Que ce soit avec l'approche que nous avons adoptée, ou une approche automatique, nous avons convergé vers le constat que les processus mis en oeuvre pour décider n'obéissent pas totalement aux principes de rationalité et sont soumis à une part d'aléatoire. L'approche connexionniste couplée à une dimension évolutionniste apporte une explication intrinsèque: nous ne sommes pas rationnels parce que les principes de rationalité émergent d'une structure qui n'a pas de finalité en soi. La stochasticité est une nécessité pour que le système soit capable d'effectuer des choix. Les processus d'apprentissage ont émergé à partir des substrats impliqués dans les comportements alimentaires pour améliorer les performances. Les registres comportementaux se sont ensuite développés parallèlement au développement du manteau du pallium et sa complexification en cortex. Finalement, la capacité à produire des représentations mentales a fini par apparaître et à fournir le substrat nécessaire pour la capacité à anticiper et donc à concevoir la rationalité.
Lorsqu'on aborde le problème de la rationalité, on peut l'organiser à la façon d'une gigantesque mise en abîme: le circuit limbique construit une représentation de l'environnement dans laquelle le circuit orbitofrontal projette l'individu et évalue les options à sa disposition et le circuit préfrontal décide de l'option à choisir. A tous les niveaux, ils sont soumis aux mêmes contraintes et aux mêmes limitations et sont notamment susceptibles, à cause des processus stochastiques en oeuvre de bifurquer vers des options moins "rationnelles": choisir la mauvaise représentation (mais non ce n'est pas moi dans le miroir) ou la mauvaise option (celle dont l'utilité est la plus faible). Il ne restera plus au sujet qu'à dire: je ne sais pas ce qui m'est passé par la tête !
En abordant le problème de la rationalité sous une double perspective connexionniste et évolutionniste, elle met en évidence que notre cerveau n'est pas capable de produire un processus purement rationnel. Les mécanismes de sélection qui ont présidé à l'évolution du système nerveux central des vertébrés depuis la myxine jusqu'à l'homme n'ont pu gommer entièrement la part de hasard intrinsèque au processus de prise de décision. L'homo sapiens n'est donc pas programmé pour être un holmo logicus comme notre culture occidentale aimerait nous le faire croire. S'il en est ainsi c'est peut-être tout simplement parce que la logique pure n'est pas un avantage évolutif et qu'il y a plus d'intérêt à conserver une rationalité limitée qu'une rationalité absolue.

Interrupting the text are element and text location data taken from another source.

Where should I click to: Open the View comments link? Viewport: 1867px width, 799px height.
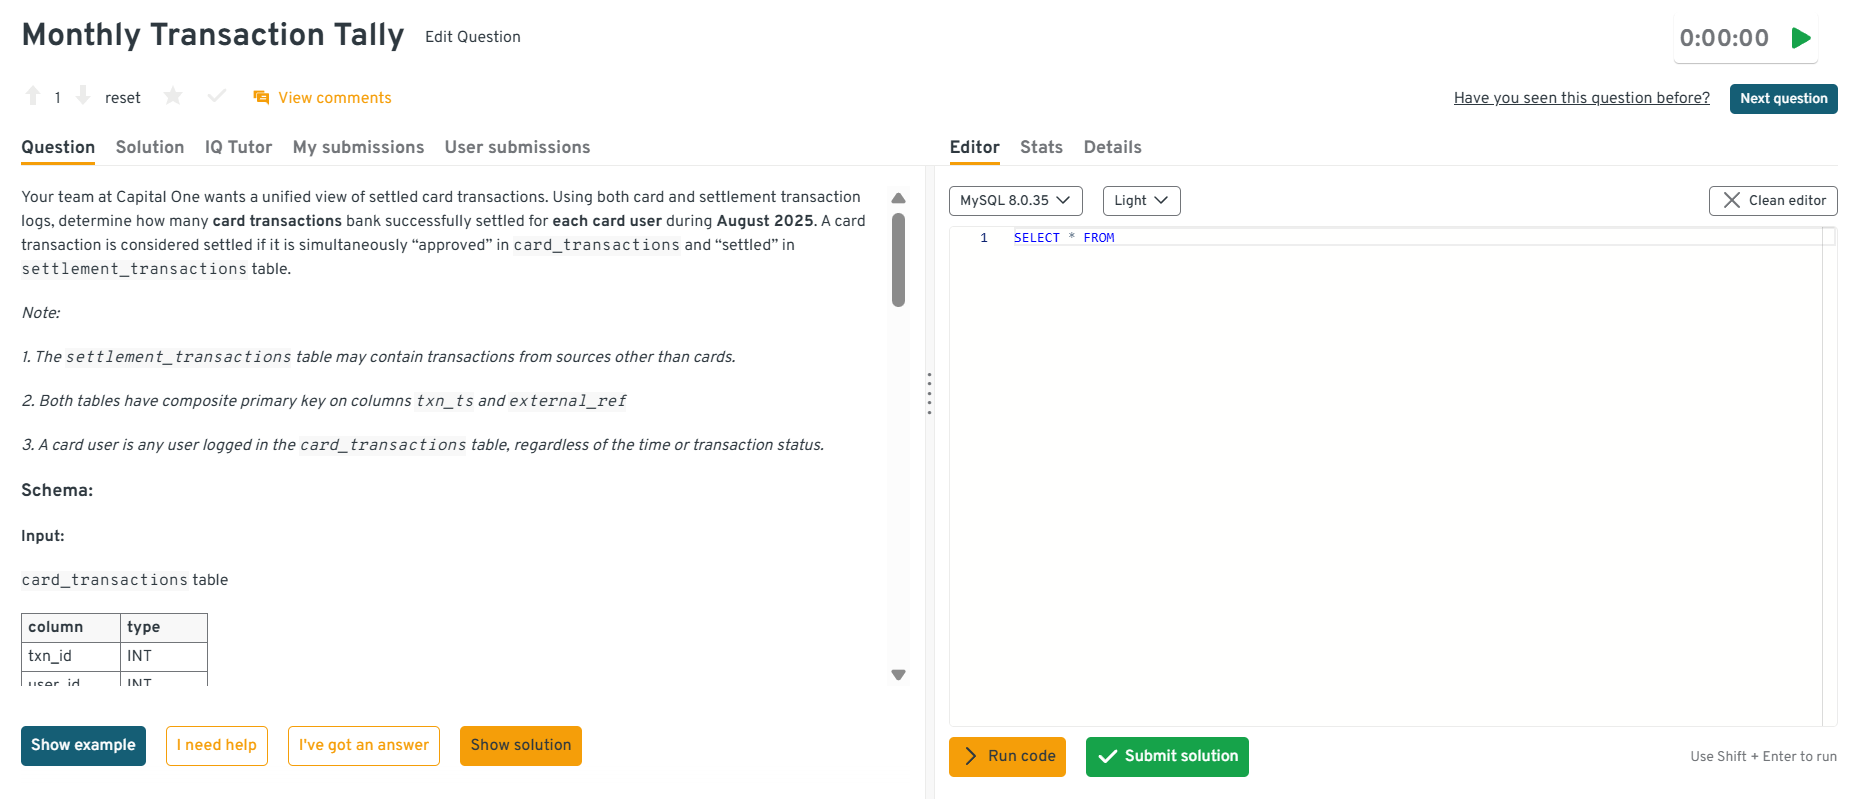click(334, 98)
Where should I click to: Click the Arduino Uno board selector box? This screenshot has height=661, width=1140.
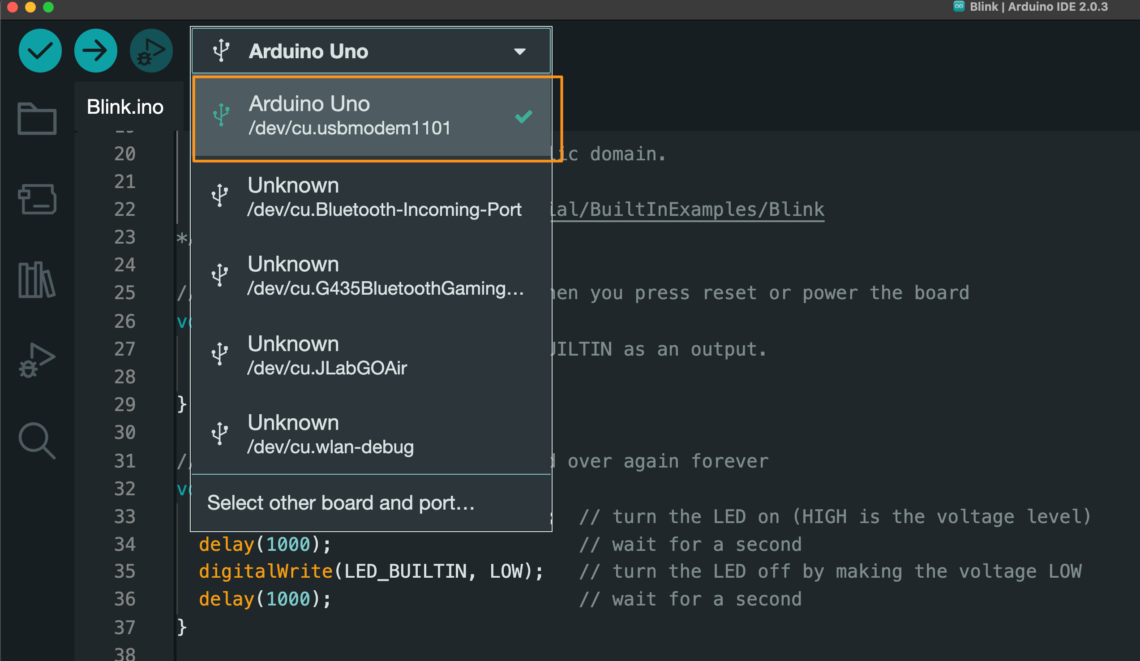coord(370,51)
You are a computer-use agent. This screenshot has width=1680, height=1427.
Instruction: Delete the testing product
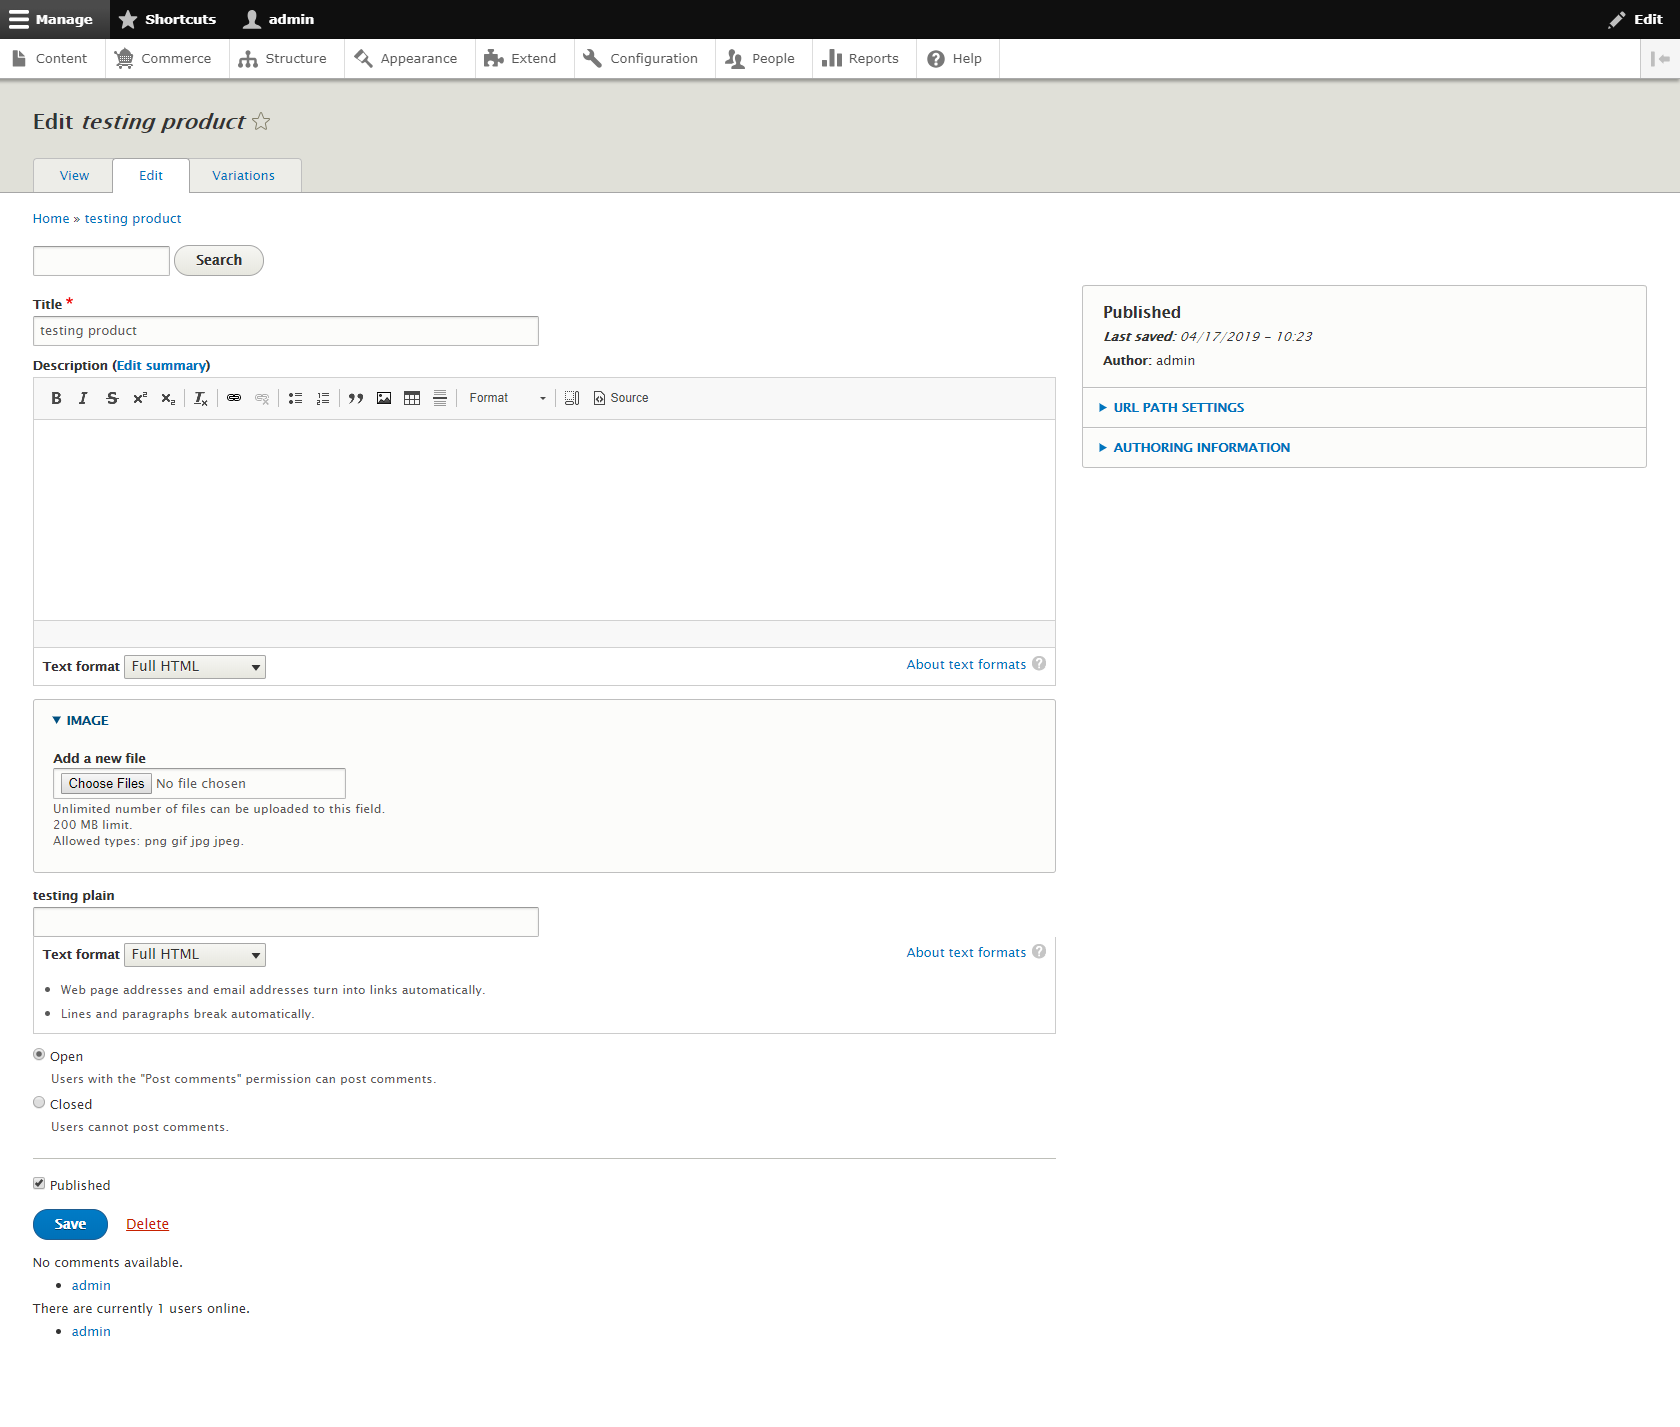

Lorsqu'un sujet prend une décision, il n'optimise généralement pas son choix. Pour les behaviouristes, l'explication est à chercher dans les comportements d'exploration: la pression évolutive a sélectionné des comportements qui anticipent d'éventuelles modifications des conditions environnementales. Le sujet (animal ou humain) échange ainsi un peu d'efficacité immédiate contre de l'information qui peut lui servir plus tard. Pour les économistes la réponse est plus complexe. Il s'agit d'une combinaison entre l'incapacité à appréhender la totalité des options du problème (la rationalité limitée) associée à des biais qui obscurcissent le jugement.
La base même de l'irrationalité apparente des comportements est intrinsèque aux propriétés du réseau de la décision [...] Les vertébrés ne se comportent pas de façon optimisée et unitaire tout simplement parce qu'ils n'en sont pas capables. Ils n'en sont pas capables car pour pouvoir choisir, ils ont besoin de l'association entre ces processus stochastiques et de bifurcation. Finalement la vraie surprise c'est que la notion de rationalité ait émergé du cerveau des plus évolués parmi les primates. Pourquoi l'homme a-t-il inventé ce concept et comment arrive-t-il à l'utiliser ?
Pour décider, point n'est nécessairement besoin d'un cortex. ce qu'apporte réellement celui-ci, c'est une plus grande diversité dans le champ d'application de la décision, pas forcément une amélioration de l'organe de décision lui-même. Cette diversité peut s'exprimer de plusieurs façons: par une augmentation du nombre d'options disponibles, un découpage séquentiel des réponses possibles, qui offrent ainsi un arbre décisionnel qui démultiplie d'autant plus ces options, voire des nouveaux champs d'application de la décision.
Le développement du registre des comportements résulte du détournement de processus archaïques appliqués à de nouveaux champs comportementaux: exploration, interactions sociales, stockage de nourriture, etc. Cependant les limites de ces mécanismes demeurent les mêmes et seront à considérer [...] quand nous examinerons les causes des limites de la rationalité.
Nous savons désormais que les processus qui permettent de construire les représentations mentales et de faire émerger l'individualisation reposent sur des processus similaires à ceux qui permettent de décider.
Au XXe siècle le choix et l'engagement, son avatar idéologique, ont remplacé le destin ou la foi en tant que principe moteur.